◆ **WORK INSTRUCTION**:
Every line from the one containing "Given: Open the data list view icon" to the end of the records below should be returned exactly; pictures are to be dropped.
########
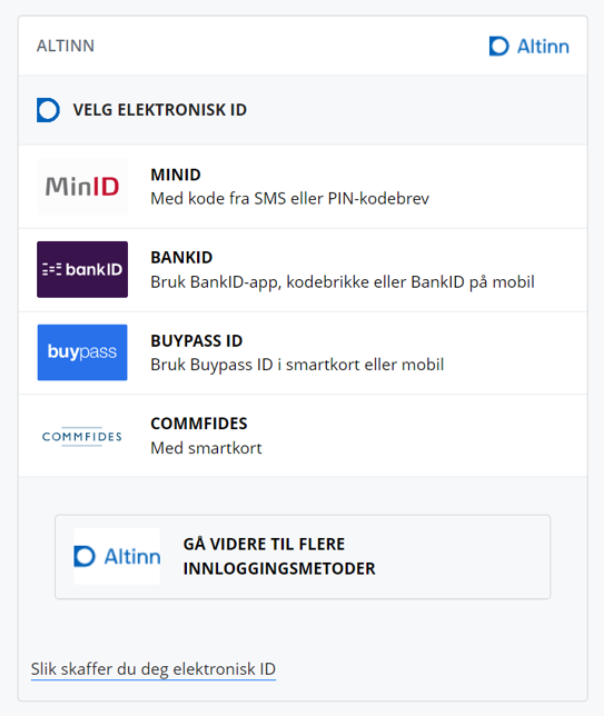The width and height of the screenshot is (604, 716).
Task: Open Slik skaffer du deg elektronisk ID link
Action: [x=153, y=669]
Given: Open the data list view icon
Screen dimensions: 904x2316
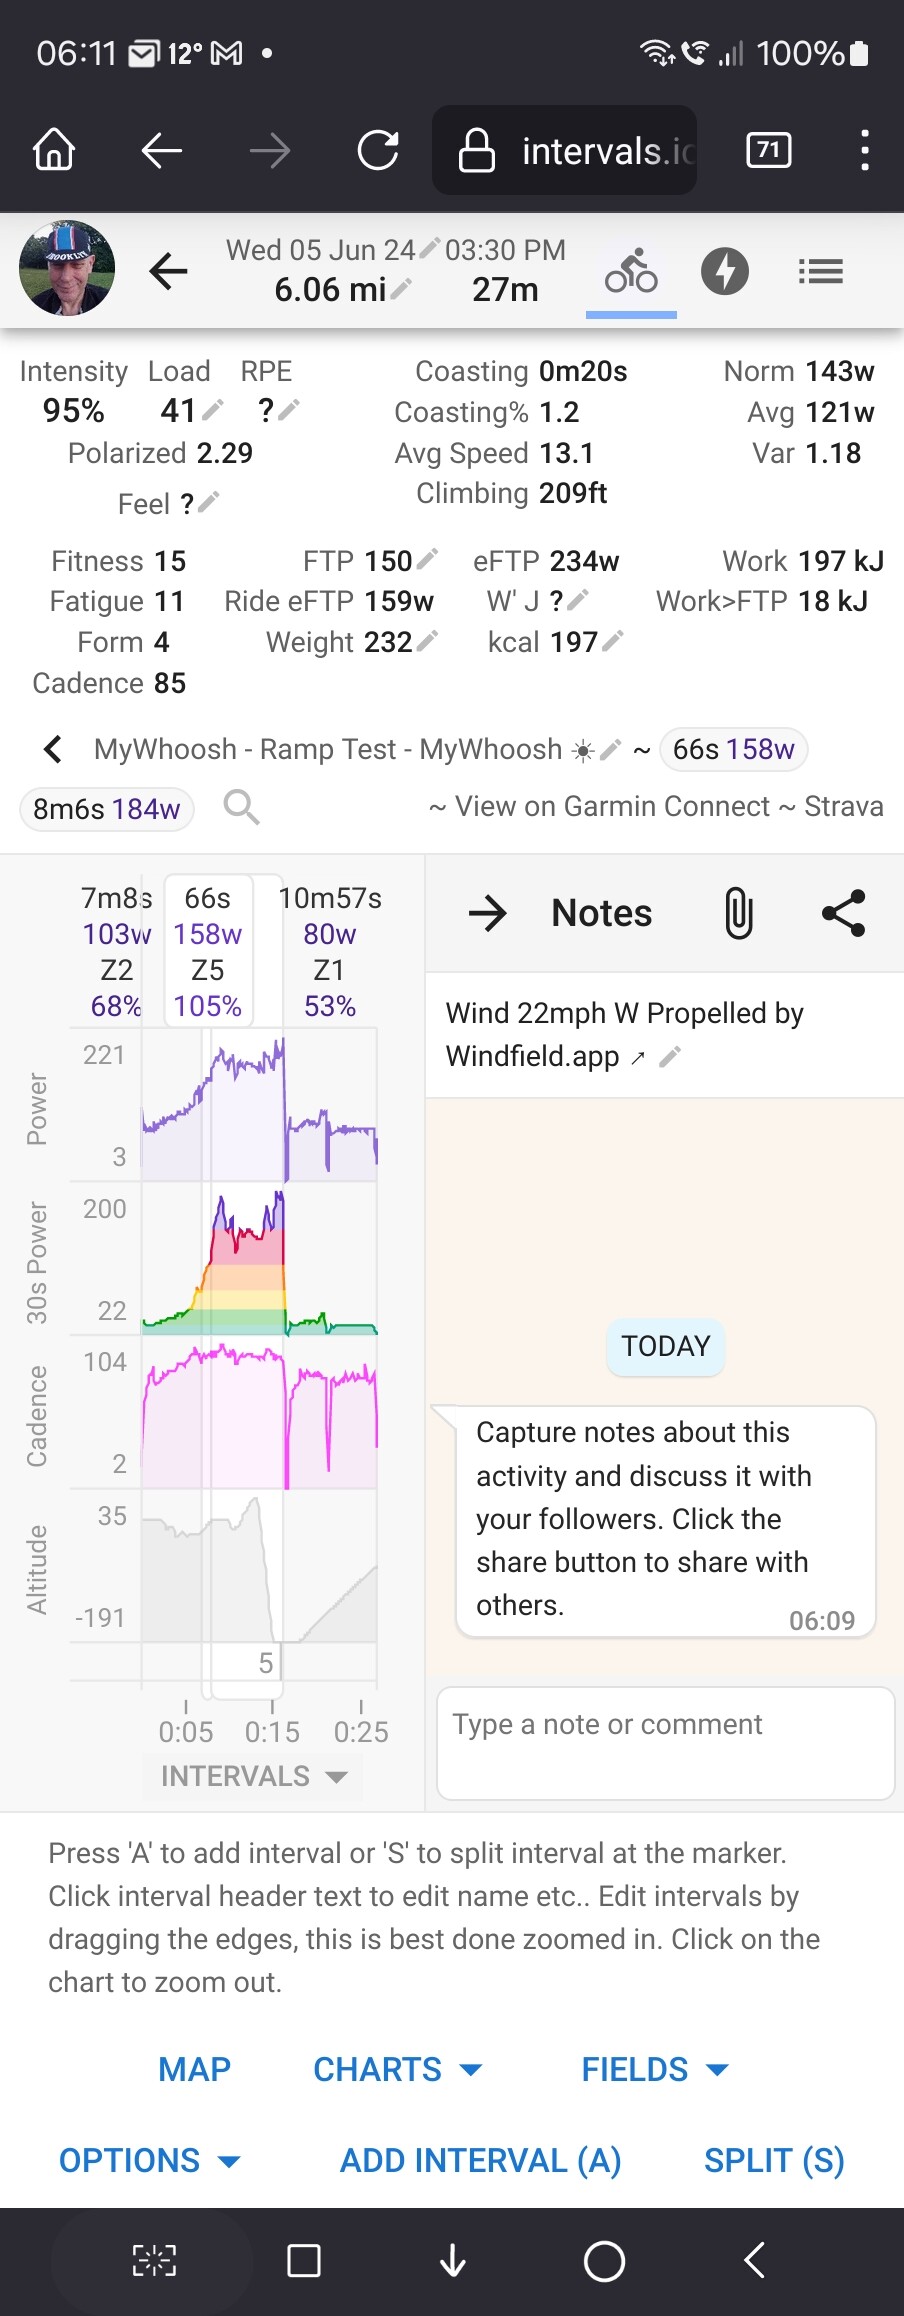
########
◆ **WORKED SOLUTION**:
Given: Open the data list view icon
Screen dimensions: 904x2316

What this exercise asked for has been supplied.